------ ENTRIES SHOWN ------

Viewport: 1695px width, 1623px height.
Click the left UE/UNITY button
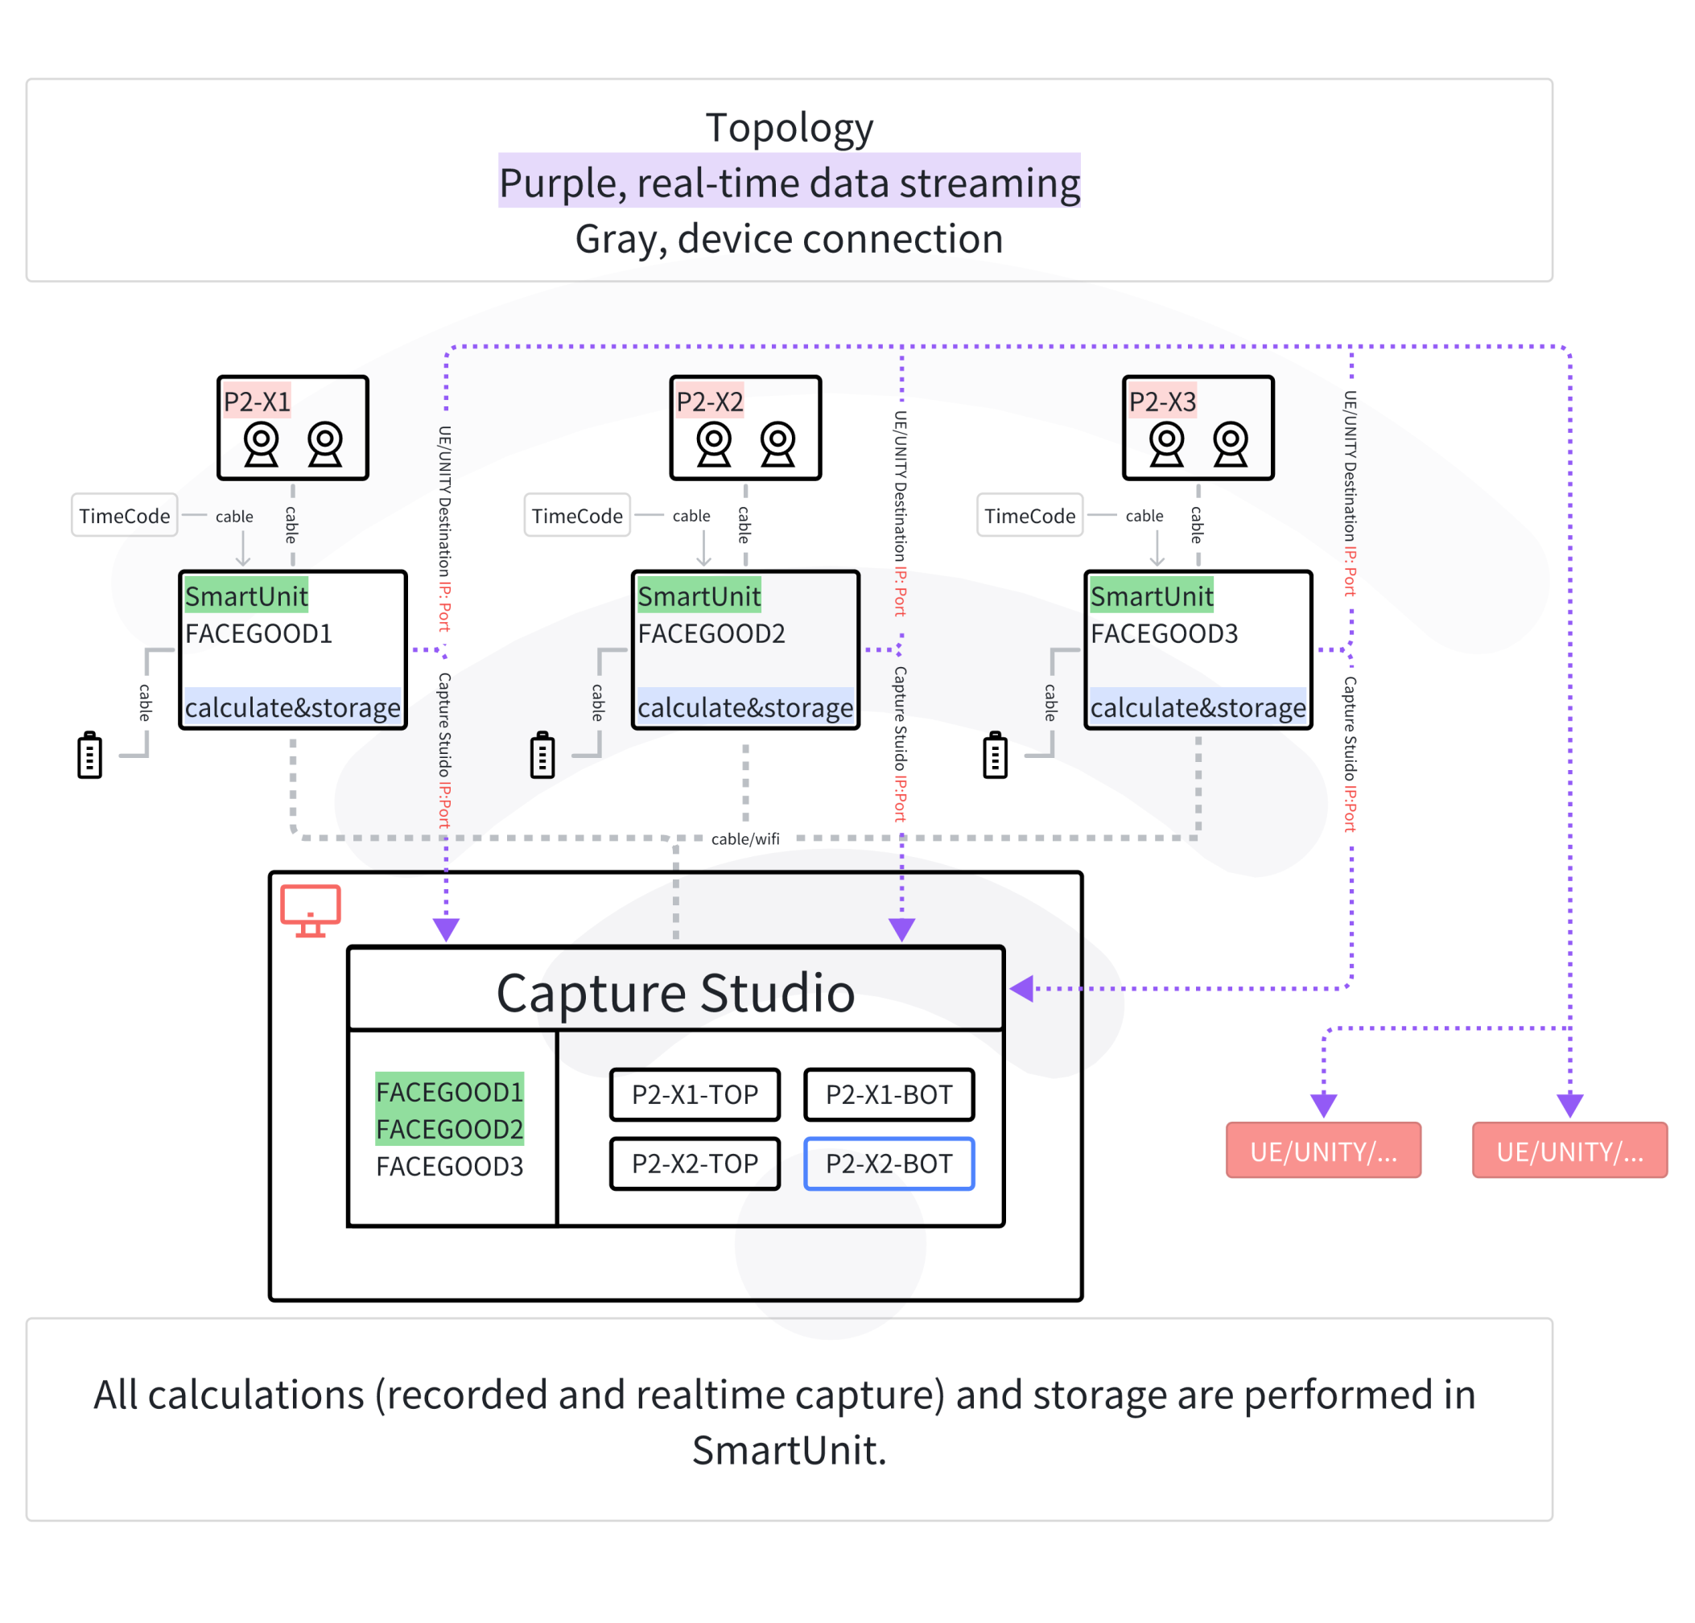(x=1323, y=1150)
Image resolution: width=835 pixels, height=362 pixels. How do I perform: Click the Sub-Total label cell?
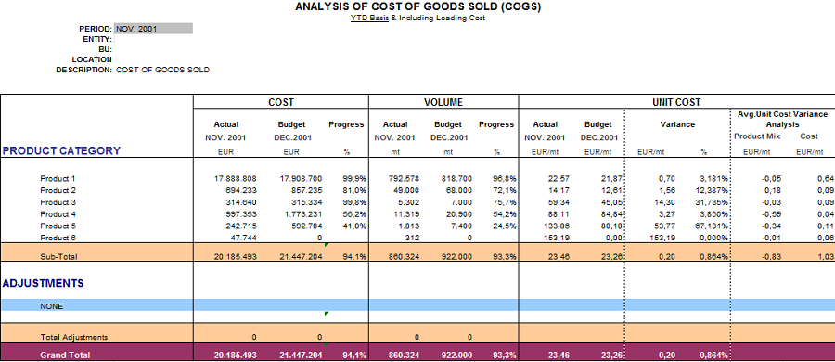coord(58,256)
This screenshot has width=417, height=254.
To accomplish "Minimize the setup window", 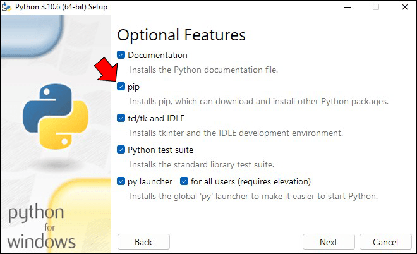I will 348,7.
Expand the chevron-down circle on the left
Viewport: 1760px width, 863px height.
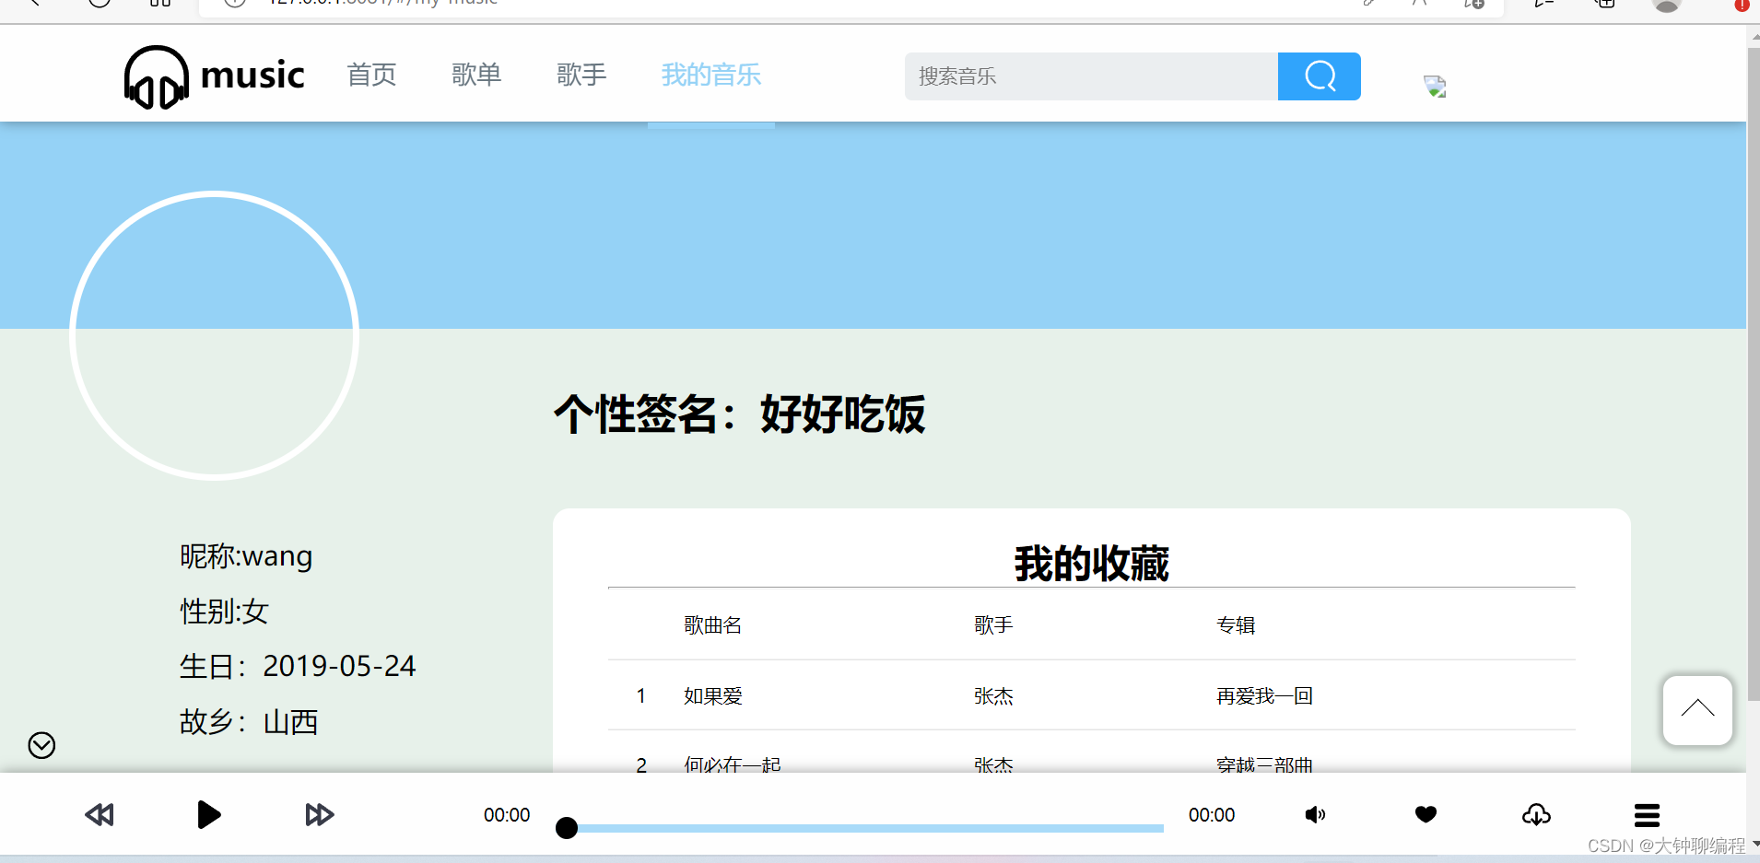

------
------ ENTRIES SHOWN ------

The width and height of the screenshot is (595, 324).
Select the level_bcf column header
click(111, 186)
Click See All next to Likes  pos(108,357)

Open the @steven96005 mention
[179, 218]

------

GOAL — Could you set down everything in the records from the line containing "Viewport: 1695px width, 1623px height." down to the line containing "coord(58,256)", word for word and leaving out the pictures?

ANSWER TO THE TASK —
Viewport: 1695px width, 1623px height.
Click the left UE/UNITY button
(x=1323, y=1150)
Image resolution: width=835 pixels, height=362 pixels. How do I perform: Click the Sub-Total label cell?
coord(58,256)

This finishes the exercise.